For large wounds that a simple pad won’t cover, cut a hydrocolloid pad into strips and apply the strips to peripheral skin like a fence. Then place the maggots into the wound bed at a dose of 5 to 10 per cm2 of wound base. If you need only a few larvae, use a damp cotton swab to scoop them out. If larvae are available as maggot-impregnated gauze, simply remove the gauze from the jar and place the desired amount directly on the wound. If you need half the amount of maggots in the bottle, just use half of the maggot-impregnated gauze. If you’re not applying maggots within gauze, apply saline-moistened gauze loosely on top of the wound and maggots to provide scaffolding for them to crawl about.

Next, apply a layer of netting to serve as the top of the cage. You can use the foot of a panty hose, tight netting from a fabric store, or netted contact layer dressings (such as Wound Veil). Beware, though: Stretchable fabrics may let some of the tiny larvae escape when first applied, as larvae are less than 1 mm wide at that time. Instead, you can use a maggot-specific dressing made from fixed-weave polyester (for instance, Creature Comforts™ Polyester Net Dressing), which won’t stretch. Some therapists tape the fabric directly to the periwound skin or hydrocolloid barrier, but we find that gluing it to the hydrocolloid provides a more secure dressing.

Next, apply a latex-free glue, such as Nu-Hope Adhesive or LeGlue™, directly to the hydrocolloid before placing the net atop it, and apply another adhesive layer after the net is placed down, so the adhesive layers above and below the net meet and form a strong bond through the fabric pores. Topping the adhesive layer with fabric tape or zinc oxide tape or a transparent membrane dressing provides extra security. We extend this frame peripherally over the skin for dressings at risk of coming loose due to perspiration, soiling, or nearby flexion points, as well as for highly mobile patients. Constructing this custom cage dressing is more time-consuming than using a premade maggot dressing but allows you to apply medicinal maggots to any wound that needs them, almost anywhere on the body.
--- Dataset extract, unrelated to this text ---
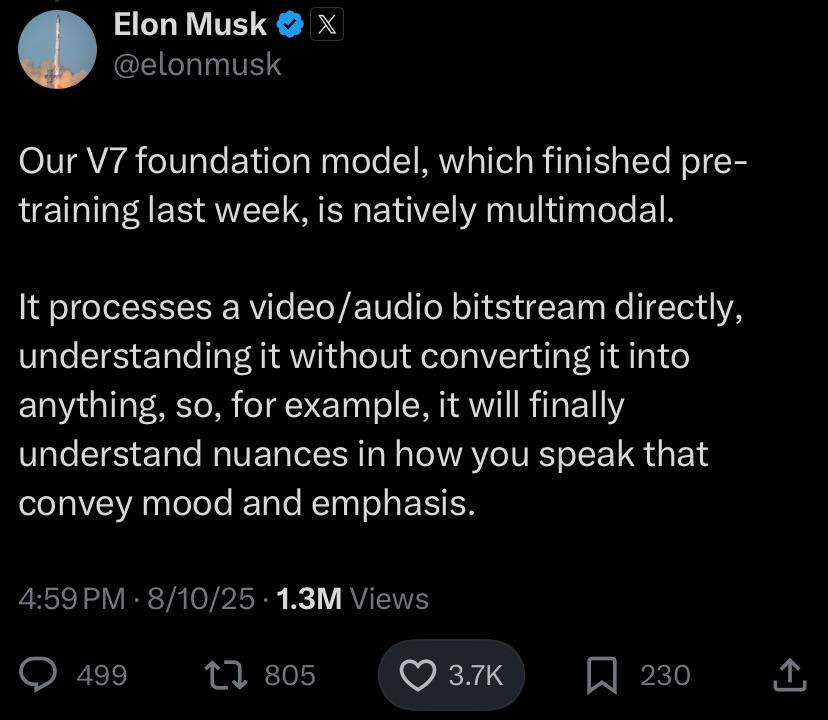Click the 3.7K likes count
This screenshot has height=720, width=828.
[476, 675]
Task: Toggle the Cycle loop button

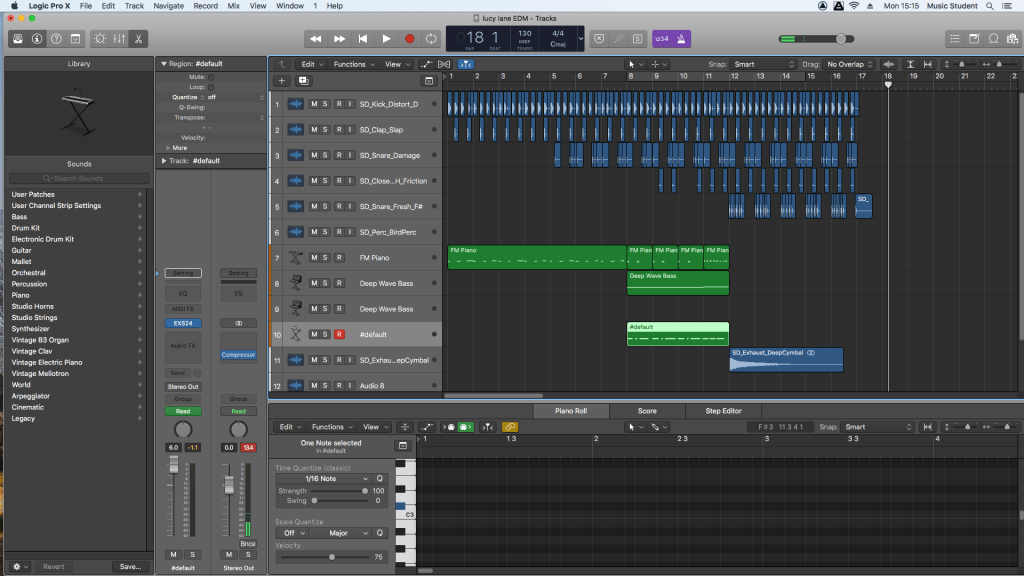Action: (x=431, y=39)
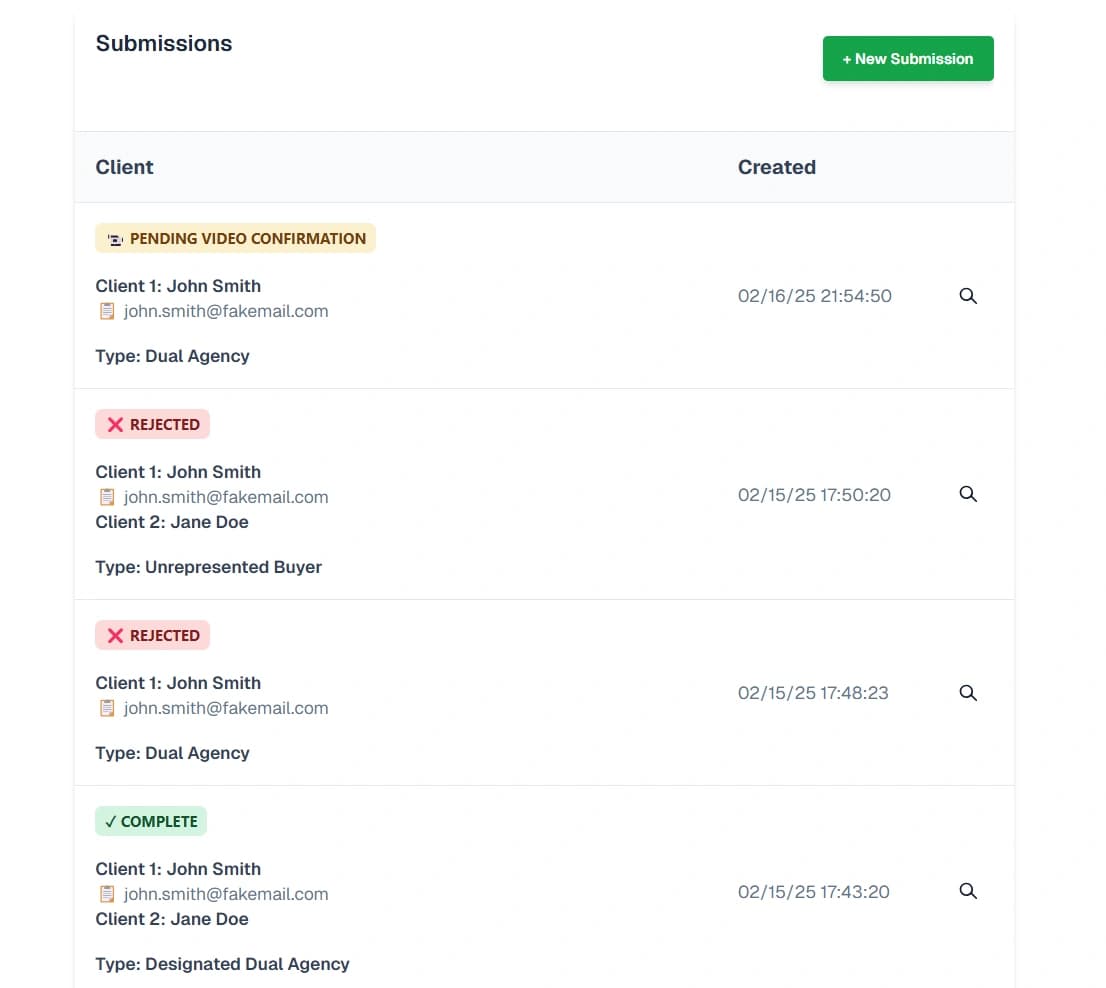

During maggot debridement, the larvae dissolve infected, necrotic tissue. Of course, this material will (and must) drain out of the porous cage. So we top the cage layer with light gauze or a similar absorbent material. The material should allow air into the cage dressing below and should be changed several times daily and whenever strikethrough occurs. If no drainage occurs, the wound (and larvae) may be too dry. In that case, add sterile saline solution, water, or irrigation fluid to the cage dressing. Some therapists routinely spray the dressing lightly with saline solution every 4 to 6 hours for the first 24 hours or top the cage dressing with a moistened gauze pad instead of dry gauze so the moisture wicks into the dressing below and hydrates the larvae.

With experience, optimizing and customizing maggot dressings becomes easier and faster. For a bedbound patient whose wound won’t be disturbed, you can simply ring the wound with zinc barrier paste and apply a breathable net on top to contain the maggots. Use ostomy paste to seal a crease in the skin where the hydrocolloid can’t seal.

Removing the dressing

Maggot dressings generally are removed after 48 hours. By that time, most maggots are satiated and ready to leave the wound. Sometimes the dressing is left on for 72 hours, but this increases the risk of a maggot breakout, because larvae that have finished feeding will try to pry the dressing off and escape. In some cases, the dressing is removed sooner than 48 hours—for example, if the patient reports pain that analgesics can’t adequately control.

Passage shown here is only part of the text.